◆ **GOAL**: Update the entries starting at the line with "Given: Click the Get Started button" and ending with the last entry, replacing "trending hashtag" with "popular hashtag" and leaving everything else as it is.

◆ **STORED RECORDS**:
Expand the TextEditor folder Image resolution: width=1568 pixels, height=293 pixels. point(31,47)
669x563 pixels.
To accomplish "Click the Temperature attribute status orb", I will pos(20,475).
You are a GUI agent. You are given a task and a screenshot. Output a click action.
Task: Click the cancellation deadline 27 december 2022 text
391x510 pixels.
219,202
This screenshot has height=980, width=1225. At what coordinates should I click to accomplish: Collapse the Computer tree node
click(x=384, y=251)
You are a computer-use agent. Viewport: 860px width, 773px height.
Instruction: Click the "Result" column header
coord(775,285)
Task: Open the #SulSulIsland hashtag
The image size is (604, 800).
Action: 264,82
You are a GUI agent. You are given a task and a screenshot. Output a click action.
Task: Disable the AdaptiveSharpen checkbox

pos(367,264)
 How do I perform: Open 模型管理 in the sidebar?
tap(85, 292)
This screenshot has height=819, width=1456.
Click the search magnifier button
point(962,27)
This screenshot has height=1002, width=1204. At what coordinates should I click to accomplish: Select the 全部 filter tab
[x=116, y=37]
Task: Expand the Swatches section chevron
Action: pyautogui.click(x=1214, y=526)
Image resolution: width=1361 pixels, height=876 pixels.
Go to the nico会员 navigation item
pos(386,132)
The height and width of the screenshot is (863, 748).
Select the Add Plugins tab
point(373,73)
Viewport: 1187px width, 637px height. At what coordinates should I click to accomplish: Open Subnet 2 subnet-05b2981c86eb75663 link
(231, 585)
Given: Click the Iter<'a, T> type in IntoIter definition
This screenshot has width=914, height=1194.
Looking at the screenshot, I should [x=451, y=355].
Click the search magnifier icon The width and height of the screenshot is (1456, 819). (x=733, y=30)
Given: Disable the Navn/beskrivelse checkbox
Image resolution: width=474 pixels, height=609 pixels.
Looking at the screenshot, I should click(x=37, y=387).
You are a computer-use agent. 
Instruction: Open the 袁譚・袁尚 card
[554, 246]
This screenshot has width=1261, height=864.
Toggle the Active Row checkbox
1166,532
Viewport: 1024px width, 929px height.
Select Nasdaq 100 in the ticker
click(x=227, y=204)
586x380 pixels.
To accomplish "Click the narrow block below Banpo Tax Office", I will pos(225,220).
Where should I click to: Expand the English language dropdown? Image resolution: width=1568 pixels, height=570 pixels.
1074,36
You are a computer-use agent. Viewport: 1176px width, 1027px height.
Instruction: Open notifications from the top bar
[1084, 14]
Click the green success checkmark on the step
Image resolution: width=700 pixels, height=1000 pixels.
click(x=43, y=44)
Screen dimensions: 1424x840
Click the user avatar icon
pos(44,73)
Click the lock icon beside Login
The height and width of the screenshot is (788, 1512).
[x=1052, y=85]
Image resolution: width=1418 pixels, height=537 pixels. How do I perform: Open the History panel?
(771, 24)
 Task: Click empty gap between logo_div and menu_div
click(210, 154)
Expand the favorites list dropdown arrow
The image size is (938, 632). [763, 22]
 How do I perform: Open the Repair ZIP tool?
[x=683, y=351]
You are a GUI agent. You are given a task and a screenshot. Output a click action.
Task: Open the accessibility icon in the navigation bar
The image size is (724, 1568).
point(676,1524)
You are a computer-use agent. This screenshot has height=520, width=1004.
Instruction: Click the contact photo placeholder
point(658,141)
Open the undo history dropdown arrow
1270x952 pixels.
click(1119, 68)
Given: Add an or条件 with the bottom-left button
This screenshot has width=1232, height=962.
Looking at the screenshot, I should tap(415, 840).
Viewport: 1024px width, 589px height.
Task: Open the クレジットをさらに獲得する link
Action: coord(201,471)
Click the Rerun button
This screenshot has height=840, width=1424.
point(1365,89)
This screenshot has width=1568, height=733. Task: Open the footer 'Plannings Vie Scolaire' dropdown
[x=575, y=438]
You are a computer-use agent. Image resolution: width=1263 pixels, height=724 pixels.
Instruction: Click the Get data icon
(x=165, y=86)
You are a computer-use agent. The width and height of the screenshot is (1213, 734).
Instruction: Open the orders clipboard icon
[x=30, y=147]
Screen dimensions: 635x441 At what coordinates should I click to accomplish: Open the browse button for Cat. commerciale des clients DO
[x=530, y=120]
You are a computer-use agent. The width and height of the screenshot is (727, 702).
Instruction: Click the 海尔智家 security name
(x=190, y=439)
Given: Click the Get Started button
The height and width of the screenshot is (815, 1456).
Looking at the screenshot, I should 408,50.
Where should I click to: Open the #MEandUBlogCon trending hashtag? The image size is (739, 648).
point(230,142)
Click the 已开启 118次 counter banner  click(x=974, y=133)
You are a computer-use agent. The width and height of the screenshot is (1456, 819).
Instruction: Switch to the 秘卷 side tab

◆ **ANSWER TO THIS EXERCISE**:
Given: Click the Get Started button
The height and width of the screenshot is (815, 1456).
Looking at the screenshot, I should 408,50.
Where should I click to: Open the #MEandUBlogCon popular hashtag? The image size is (739, 648).
point(230,142)
Click the 已开启 118次 counter banner  click(x=974, y=133)
You are a computer-use agent. The width and height of the screenshot is (1456, 819).
Instruction: Switch to the 秘卷 side tab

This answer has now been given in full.